パルマ産プロシュートの旨みを活かした「手打ちパスタのアマトリチャーナ」
大木さん
猪狩シェフはビステッカだけでなく、手打ちパスタの名手としても評判です。弾けるような食感の手打ちパスタにトマトソースとチーズが絡まり、うまい理由しかありません。
本来は塩漬けの豚肉(パンチェッタ)を具材にするが、猪狩シェフの場合はパルマ産24ヶ月熟成のプロシュートでも、もっとも旨みが出るという脚の付け根まわりの肉を使用。3時間ほどかけてじっくり煮込み、熟成された旨みを抽出することで、シンプルなトマトソースの味を深めている。
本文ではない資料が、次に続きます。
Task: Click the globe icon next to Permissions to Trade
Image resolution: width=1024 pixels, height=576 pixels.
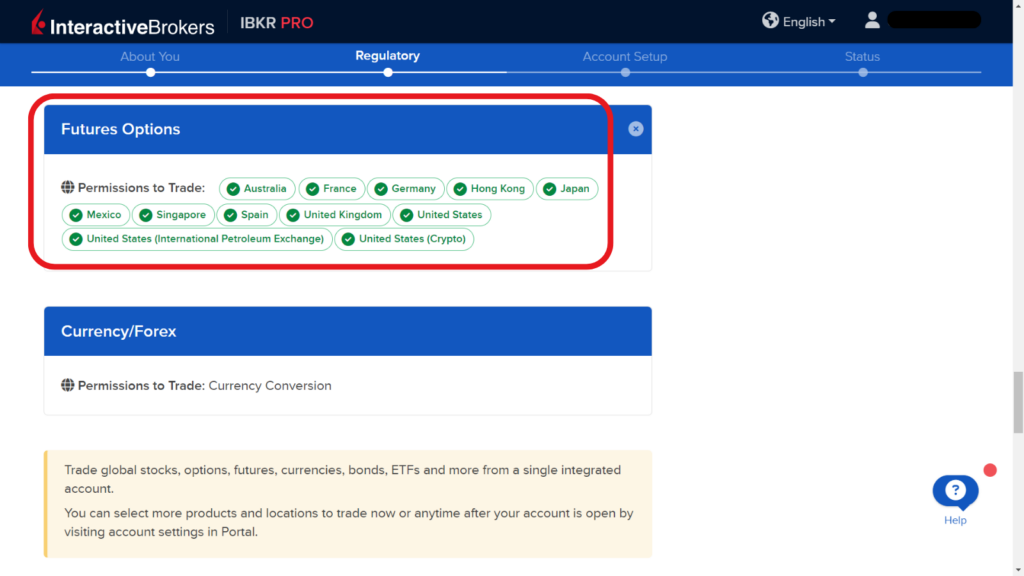Action: tap(67, 187)
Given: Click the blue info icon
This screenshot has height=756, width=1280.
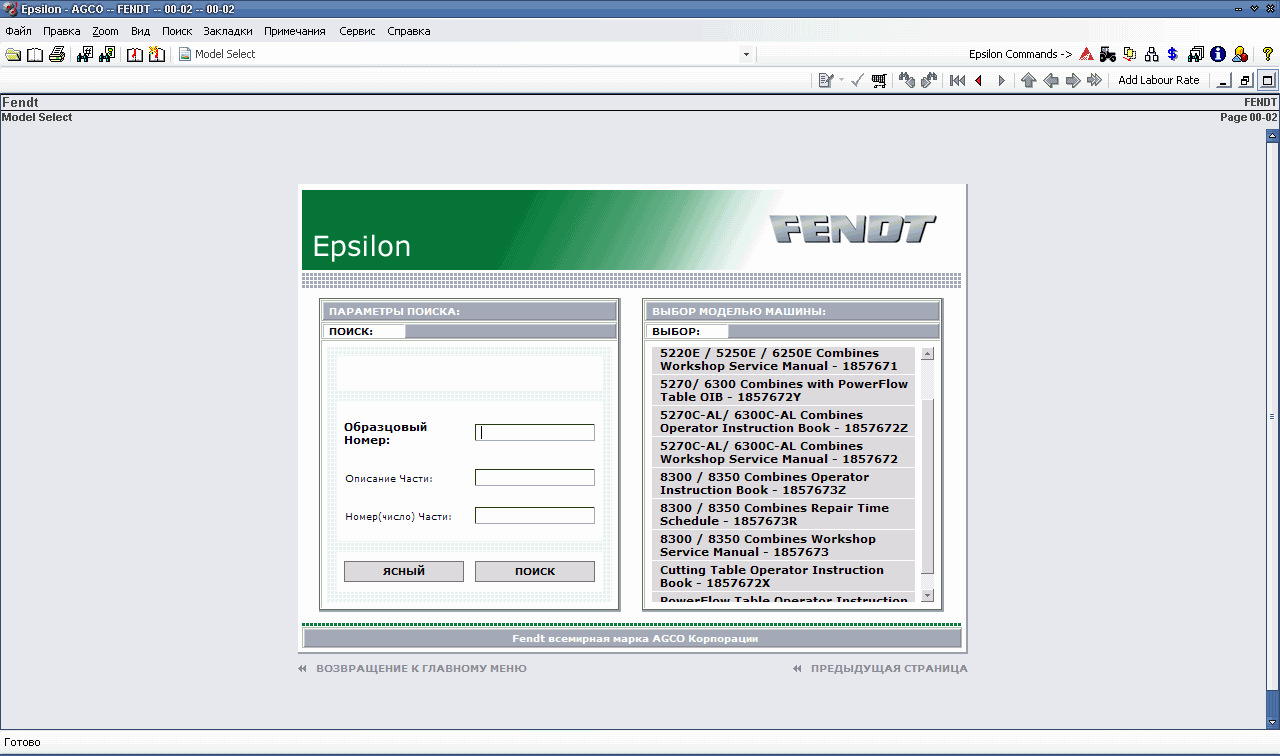Looking at the screenshot, I should (x=1218, y=54).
なお、現在はアフリカ豚熱の影響でイタリア産の生ハムが一時的に輸入禁止となっており、このメニューもいつまで続けられるか分からない状況という。
味と食感の絶妙なバランスで成立している「カラスミ、ニンニク、赤唐辛子のスパゲティー」
味の決め手はサルデーニャ島のボッタルガ・ディ・ムッジネ(ボラのカラスミ)。パスタの茹で汁とオリーブオイルを乳化させたソースに各素材の風味が染み渡る。時間経過とともに味と食感の絶妙なバランスが崩れていくため、できるだけ早めに食べきることを推奨したい。
「中途半端な料理は出しません。そのための良い食材が段々と手に入りにくくなって……いつまで続けられるのか」と現状を嘆く猪狩シェフ。レジェンドが手掛けるイタリアン、末永く楽しめることを切に願うばかりだ。